[Anderson] Mike Elias might be the most hyperrational exec in MLB history when it comes to pitching—for better and for worse. He’s been in charge of the Orioles for seven years now and he’s never: 1) signed a pitcher to a guaranteed multi-year contract; or 2) drafted a pitcher with a top-50 pick.

28 comments
  1. The Orioles offered Burnes $180M and had agreed to a three-year deal with Hoffman before the Orioles failed him on medical. Elias, of course, is very cautious with pitching commitments, but I don’t think he’s as inflexible as the tweet implies.

  2. When you can’t develop it for shit, you usually never get a chance to sign it long term.

  3. To be honest I think I’d rather be a team that can develop/draft hitters than pitchers.

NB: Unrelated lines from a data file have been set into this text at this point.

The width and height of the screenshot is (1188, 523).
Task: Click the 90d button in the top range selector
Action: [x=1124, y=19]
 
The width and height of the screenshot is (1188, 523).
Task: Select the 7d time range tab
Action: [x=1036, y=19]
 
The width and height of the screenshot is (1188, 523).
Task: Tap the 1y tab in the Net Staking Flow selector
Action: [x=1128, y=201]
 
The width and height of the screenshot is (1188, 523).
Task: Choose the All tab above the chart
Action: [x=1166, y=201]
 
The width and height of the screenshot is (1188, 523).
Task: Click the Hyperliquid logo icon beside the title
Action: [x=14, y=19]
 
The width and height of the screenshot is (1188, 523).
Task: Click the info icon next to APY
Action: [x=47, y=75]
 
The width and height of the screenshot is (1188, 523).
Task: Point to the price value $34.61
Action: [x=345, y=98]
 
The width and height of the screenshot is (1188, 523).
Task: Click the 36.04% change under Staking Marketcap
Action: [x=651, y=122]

    Since the get good pitchers, can’t get good hitters teams are Pirates and White Sox.

  4. Being rational implies he is doing the “correct” thing, but results would argue otherwise.

  5. He Hyperrationalized his way right into a bottom 5 pitching staff. What a credit to his superior intelligence.

  6. This is like saying that buying a car is a bad investment because it loses value quickly

    Like yeah that’s true, but it doesn’t change the fact that I do actually need to have a car

  7. Of their high picks the only who’s bad is Kjerstad. And the first pitcher off the board was Max Meyer. Not really missing out

  8. Part of me understands it. The Orioles pitching staff has been stung badly by pitching injuries over the past few years. Off the top of my head, we lost guys like John Means, Felix Bautista, Kyle Bradish, Grayson Rodriguez, Zac Eflin and Tyler Wells for extended periods of time, with many of those injuries overlapping. Still, we need to make a splash this winter and I hope Elias will be willing to make the leap.

  9. Oh yeah? How about ultra-rational? Everyone that has a ticket to a game throws a test pitch. The best pitch signs a one-day contract.

  10. I wouldn’t call it hyper rational or rational at all. It’s like never leaving your house because you’re afraid of germs. Yeah, you limit the risk of getting sick but you also miss out on the rest of the world.

    I really hope that if they learned nothing else from 2025 they learn that you have to invest in pitching somehow. There’s multiple ways to build a good pitching staff but they all require some risk. But you have to pick on of those ways and risk some downside.

  11. Man, really depends on your definition of rational. If rational means maximizing your chances of achieving the goal of winning a title, refusing to spend on pitching isn’t rational.

  12. And the Orioles haven’t won a playoff game since he took over. And the only two years they *made* the playoffs are also the only two years they were in the top half of team ERA.

    Hitters are safer, but you need pitching to win.